Twitter: @Guti_Alves
Os últimos românticos do futebol
Estava eu aqui pensando numa coisa pra escrever sobre o futebol em si, nada melhor do que escrever sobre o "romantismo" desse esporte que pode parar uma guerra. Sobre o jogador que durante os 90 minutos de uma partida faz valer cada centavo de ingresso de cada torcedor ali presente. Um jogador diferente de todos os outros 21 em campo, que faz do futebol um espetáculo, um circo.
Digo que está mais difícil de encontrar esse jogador porque vejo várias partidas e o que vejo é 22 trouxas correndo atrás de um objeto redondo, tentando de todo jeito colocar esse objeto debaixo debaixo de três barras de aço branco. Antes, nos anos 50, 60, 70, você podia ver em cada campo de futebol, um tal jogador "romântico", um camisa 10 (ou não) que resolvia. Não vi Garrincha, nem Pelé, nem Maradona jogar, mas além deles muitos outros jogadores faziam por merecer vários aplausos. A torcida era como uma plateia vendo um filme maravilhoso no cinema, assistiam boquiabertos os malabarismos desses atletas. E hoje converso com essa plateia mais velha e todos eles dizem a mesma coisa: está escasso, não se vê mais esses jogadores em todo lugar.
Aí você olha pro futebol atual e pergunta: quem são os últimos românticos desse esporte? Você pode olhar para o camisa 10 do melhor time do mundo. Sim, Messi faz do futebol um circo, e ele é o mágico. Simplesmente um show em campo. Hoje o que ele faz é o que Garrincha, Pelé e Maradona faziam, o romantismo futebolístico, que é dominar a bola no peito no meio do campo numa tranquilidade tremenda diante de 3 zagueiros brutamontes, ou fazer do goleiro um palhaço.

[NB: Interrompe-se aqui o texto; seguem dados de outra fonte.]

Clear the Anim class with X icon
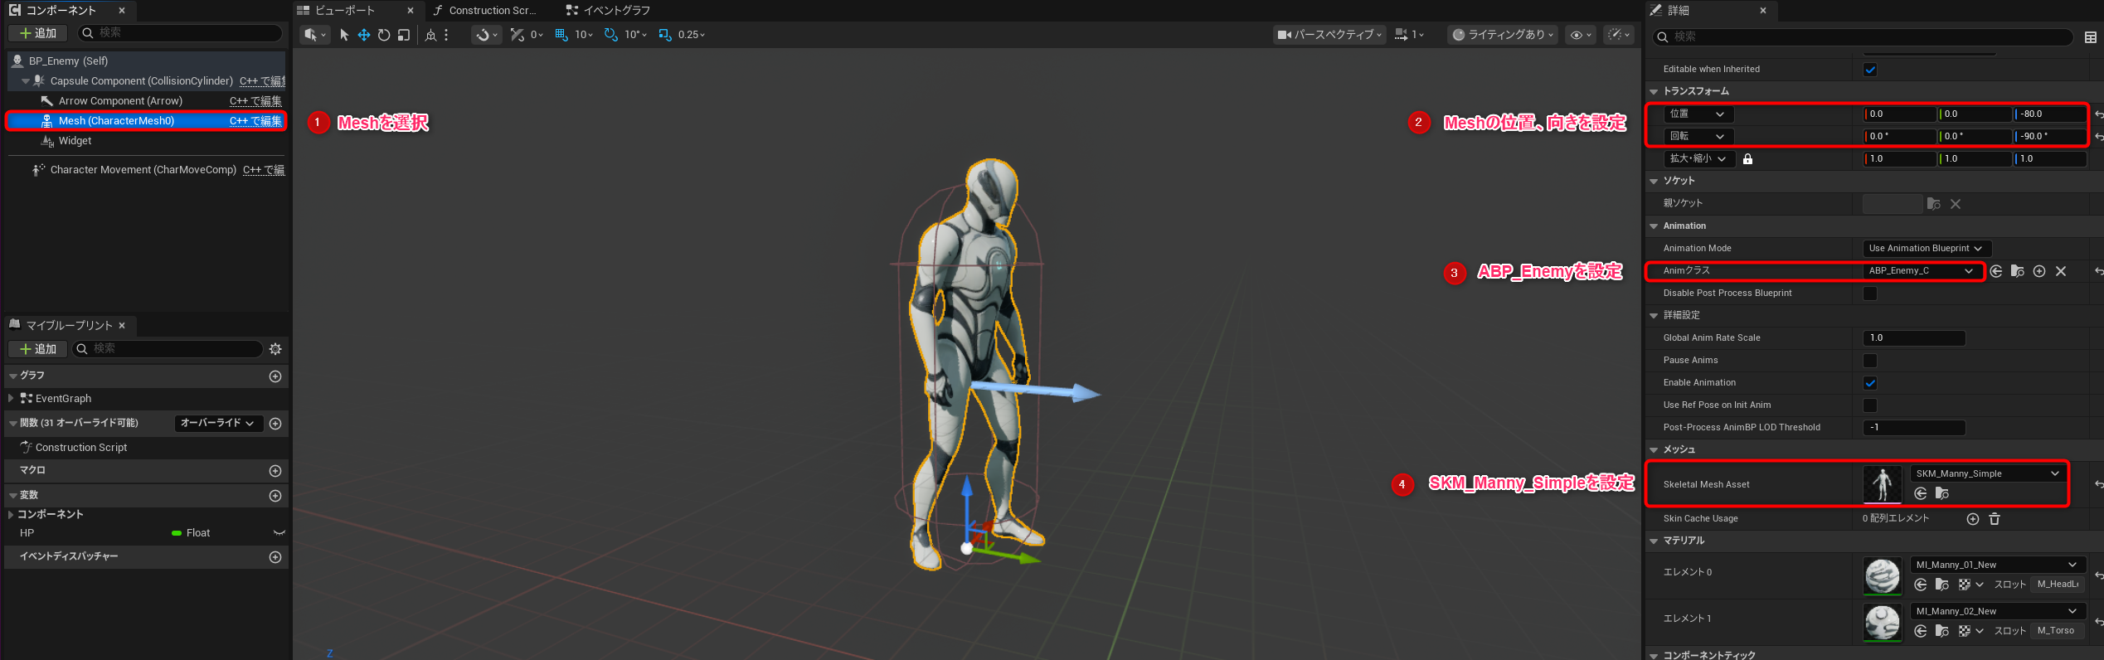Viewport: 2104px width, 660px height. pyautogui.click(x=2061, y=271)
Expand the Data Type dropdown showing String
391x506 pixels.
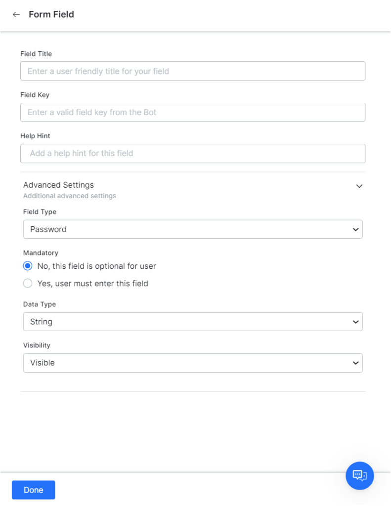[x=193, y=322]
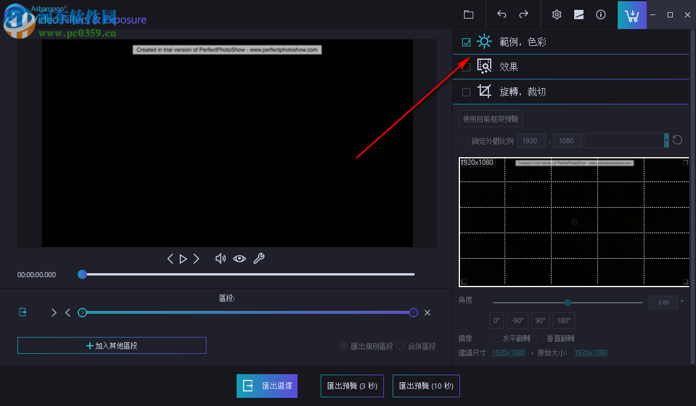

Mas e depois desse reinado? A pergunta fica. Enquanto isso podemos curtir as atuações desse talvez último grande jogador da história. Depois dele, talvez apenas o próximo camisa 10 (ou não) do melhor time do mundo. Porque quando eu tiver cabelo branco vou falar para a próxima plateia: está escasso, não se vê mais esses jogadores em todo lugar.